Practical Investigation Reference¶
This page gathers the practical patterns that recur across the course. The investigations remain distributed across the topic pages, but this reference keeps the method logic, measurement habits and raw practical-note support in one place.
Role In This Wiki¶
- Gather the practical investigations that are distributed across the course.
- Track common method choices, variables, controls, measurements, graphing habits and evaluation patterns.

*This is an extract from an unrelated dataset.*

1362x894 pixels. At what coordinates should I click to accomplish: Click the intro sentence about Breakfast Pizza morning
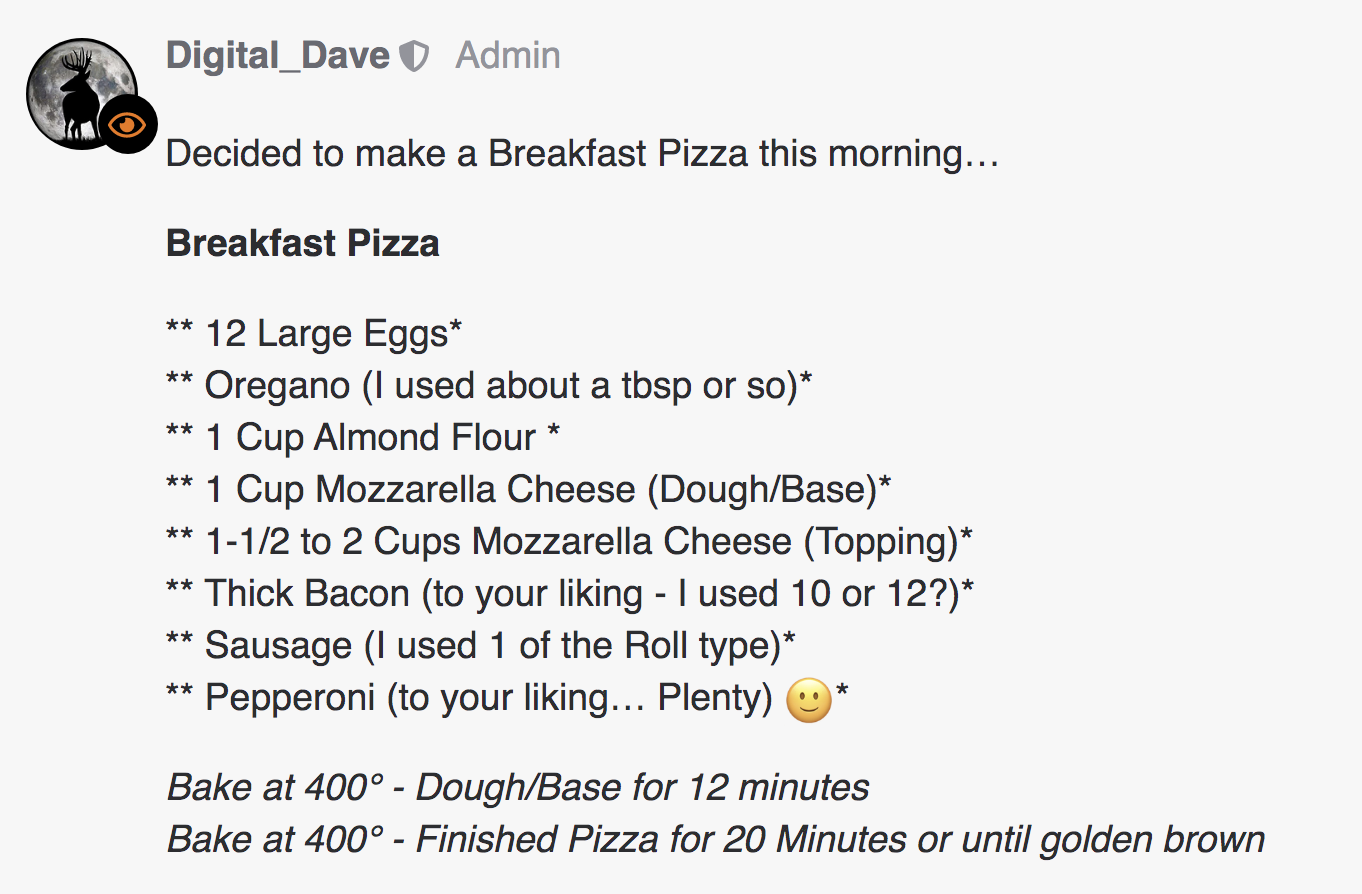583,154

- Bridge the topic pages to the raw practical-skills note bundle stored under
raw/web/pmt/notes/Edexcel-IGCSE/Practical-Skills/.
Investigation Map¶
| Topic page | Specification practicals | Main investigation focus | Useful measurements or observations | Raw practical-note support |
|---|---|---|---|---|
| 2c Biological Molecules | 2.9, 2.12, 2.14B |
food tests plus enzyme activity against temperature and pH | colour change, time to end-point, controlled water-bath or buffer conditions | 01. Food Tests.pdf, 02. Enzymes and Temperature.pdf, 03. Enzymes and pH.pdf |
| 2d Movement of Substances into and out of Cells | 2.17 |
diffusion and osmosis in living and non-living systems | mass change, concentration, time, consistent blotting and sample size | 04. Diffusion and Osmosis.pdf |
| 2e Nutrition | 2.23, 2.33B |
photosynthesis requirements and energy content of food | oxygen release, starch test results, temperature rise and mass of food burnt | 05. Photosynthesis.pdf, 06. Energy Content of Food.pdf |
| 2f Respiration | 2.39 |
respiring organisms releasing carbon dioxide and heat | indicator change, temperature change, bubble count or time under controlled conditions | 07. Respiring Seeds.pdf, 14. Anaerobic Respiration.pdf |
| 2g Gas Exchange | 2.45B, 2.50 |
net gas exchange in plants and breathing in humans | indicator colour, breathing rate, carbon dioxide output and effect of exercise | 08. Gas Exchange in Plants.pdf, 09. Breathing in Humans.pdf |
| 2h Transport | 2.58B |
environmental factors affecting transpiration | distance moved by bubble, time, and controlled humidity, wind, light or temperature | 10. Transpiration.pdf |
| 3a Reproduction | 3.5 |
conditions needed for seed germination | germination success across controlled water, oxygen and temperature conditions | 11. Germination.pdf |
| 4a The Organism in the Environment | 4.2, 4.4B |
population size, organism distribution and biodiversity using quadrats | counts, percentage cover, sample number and random or transect placement | 12. Estimating Population Size.pdf, 13. Distribution and Biodiversity.pdf |
Recurring Method Patterns¶
- Keep one independent variable changing at a time and state the dependent variable clearly before collecting data.
- Standardise sample size, starting mass, volume, time and temperature whenever those factors could change the outcome.
- Use repeats and averages to improve reliability, especially in ecology sampling and rate-based practicals.
- Distinguish qualitative observations such as colour change from quantitative measurements such as mass, bubble count or temperature rise.
- When evaluating a method, look first for uncontrolled variables, inconsistent measurements and weak repeat structure before suggesting improvements.